ISLAMABAD: Pakistan’s Ambassador to Belgium, European Union and Ambassador-designate to Luxembourg Dr Asad Majeed Khan arrived in the federal capital on Wednesday. He is likely to be the new foreign secretary as incumbent secretary Sohail Mehmood is retiring today (Thursday).
It may be mentioned here that Pakistan’s Ambassador in Italy Johar Saleem, who is also under consideration for the same post, reportedly also reached Islamabad from Italy. However, it could not be confirmed.
Dr Asad Majeed would have a very short stay in office as he was set to retire on August 17, 2023, former ambassador Abdul Basit told The News on Wednesday. Asad is a Grade-22 officer and earlier served as ambassador to the United States and Japan. However, officially, there is no word as yet nor has a notification been released on the appointment.
Interestingly, Sohail leaves at a time when his position as foreign secretary at the tail end of his career has been compromised in Wednesday’s audio leak, in which former prime minister Imran Khan allegedly says that the foreign secretary will be used in what appeared to be a fake attempt to fabricate the Cybergate scandal.
The decision by Foreign Minister Bilawal Bhutto Zardari and acceptance of proposal by Prime Minister Shehbaz Sharif to bring in Asad would also be seen as vindication of the Foreign Office in the face of Cybergate scandal in which this highly-acclaimed diplomat was dragged unnecessarily by Imran Khan and former foreign minister Shah Mehmood Qureshi.
Both Bilawal and Minister of State Hina Rabbani Khar have taken several steps in support of their team in the Foreign Office after the Foreign Ministry was continuously pulled down by Shah Mehmood Qureshi. Asad has good contacts in Washington which he made while he was ambassador there and unlike many ambassadors is active on the social media.
“I wish Dr Asad Majeed all the best and pray for his success. These are difficult times. Let’s hope he is able to rise to the challenge and contribute effectively,” Basit said. Recently, in an interview in Brussels, Asad had said Pakistan hoped that the international community would pay more attention to the treatment of Muslims in India.
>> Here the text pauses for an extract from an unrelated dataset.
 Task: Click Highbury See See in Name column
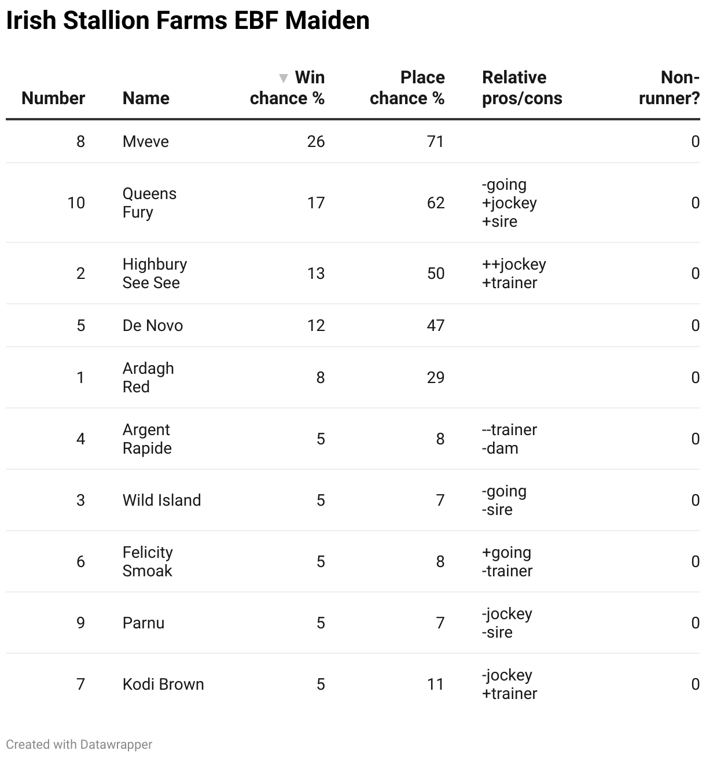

“Muslims are being pushed to the wall. Unfortunately, they are being linked to Prime Minister Modi’s approach to Pakistan, creating another complication in our bilateral relationship. On top of Kashmir, the treatment of the Muslim minority is so worrying for us.”
He said Pakistan would continue to welcome investments and closer relationships with all its historically important friends and partners. The ambassador also pointed to Pakistan’s own international importance as the fifth largest country in the world by population, the second largest democracy in the Muslim world, and one of the largest Indian Ocean littoral states.
“In foreign policy issues, like a number of other countries, the overall priorities of political parties may differ in degree in some cases, but the broad contours of our foreign policy priorities have never changed over the last 75 years,” he had said.